The same impenetrable logic applies to the operation of the FM radio tuner. I had to refer to the manual to decipher all the different button presses required before I could even start listening to a station. You need to press the play button for around a second before you can switch mode to scan for stations, then you need to tap the same button again quickly to activate that mode – completely barmy. It’s a shame as FM reception is pretty good.
When it comes to battery life, the TrekStor can’t match the Clip or GoGear, offering just seven hours compared to 15. Nor can it compete on sound quality terms. I hooked up a pair of Denon AH-C751 headphones and fired up a few test favourites only to find the TrekStor distinctly lacking in clarity. Newton Faulkner’s ”Teardrop” was delivered with plenty of gumption, but sounded as if someone had padded out the sound with builder’s gap filler. There’s plenty of powerful bass but it’s very woolly. There’s absolutely no zing to the top end, and the mid-range just sounds like it’s had the life beaten out of it with a meat mallet.
Moving on to a touch of ”Metallica” and the same performance was repeated; it was the same story with a touch of ”Pat Metheney’s” laconic jazz guitar; and, as I worked my way through my music collection, from classical to soul, big band to reggae, I realised that switching music genre was going to change nothing. The i.Beat is, simply, a deeply average-sounding music player.
Amazingly, for a £15 player, the bundled headphones aren’t the worst I’ve heard – they don’t hiss in the quiet bits or distort when you pump the volume right up – but they don’t help the i.Beat’s sound quality or improve the player’s disastrous ease of use.

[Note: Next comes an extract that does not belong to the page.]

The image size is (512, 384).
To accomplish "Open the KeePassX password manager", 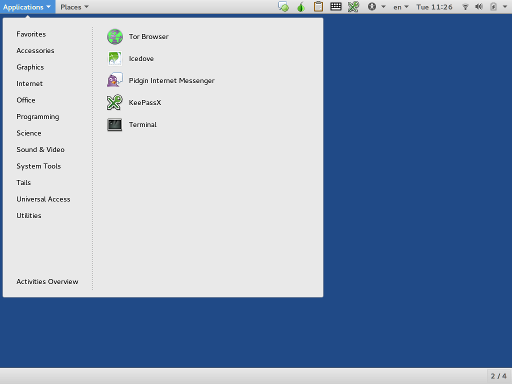I will 134,103.
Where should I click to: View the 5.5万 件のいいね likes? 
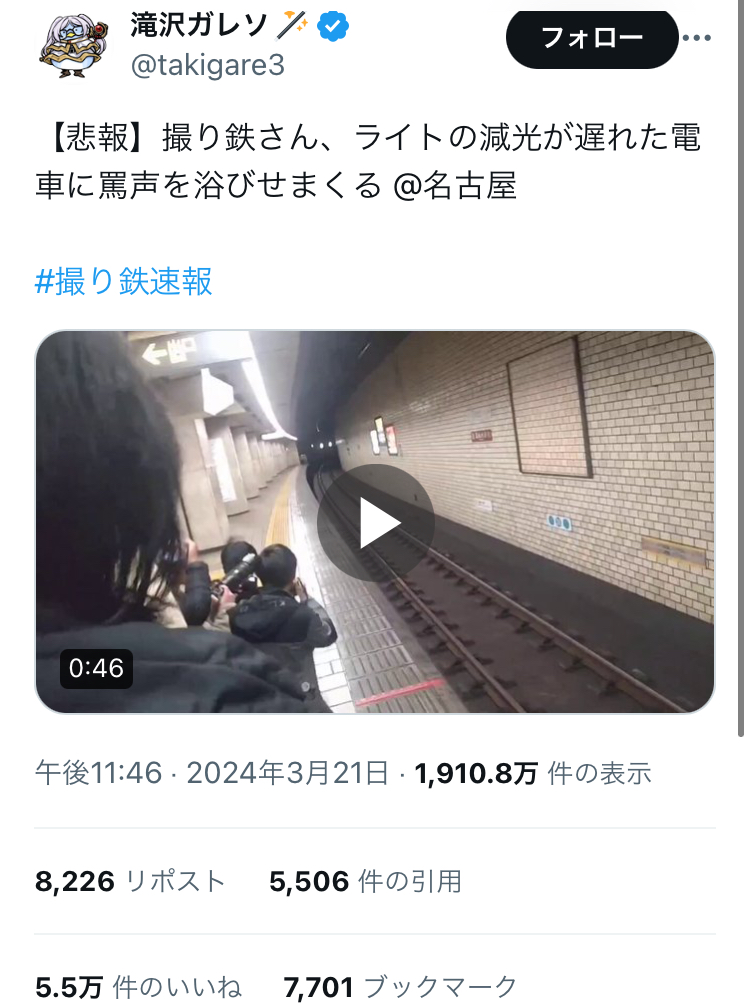pos(138,987)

It still feels a bit weird criticising what amounts to a personal media player that costs only £15 and manages to cram in a decent number of features. After all, it’s quite a feat fitting in video playback, an FM radio and microphone for this kind of money. But with other cheap players offering so much more, it just has to be said – I’d rather have halfway decent music playback and a device that’s easy to use instead of this ill-thought out do-anything player.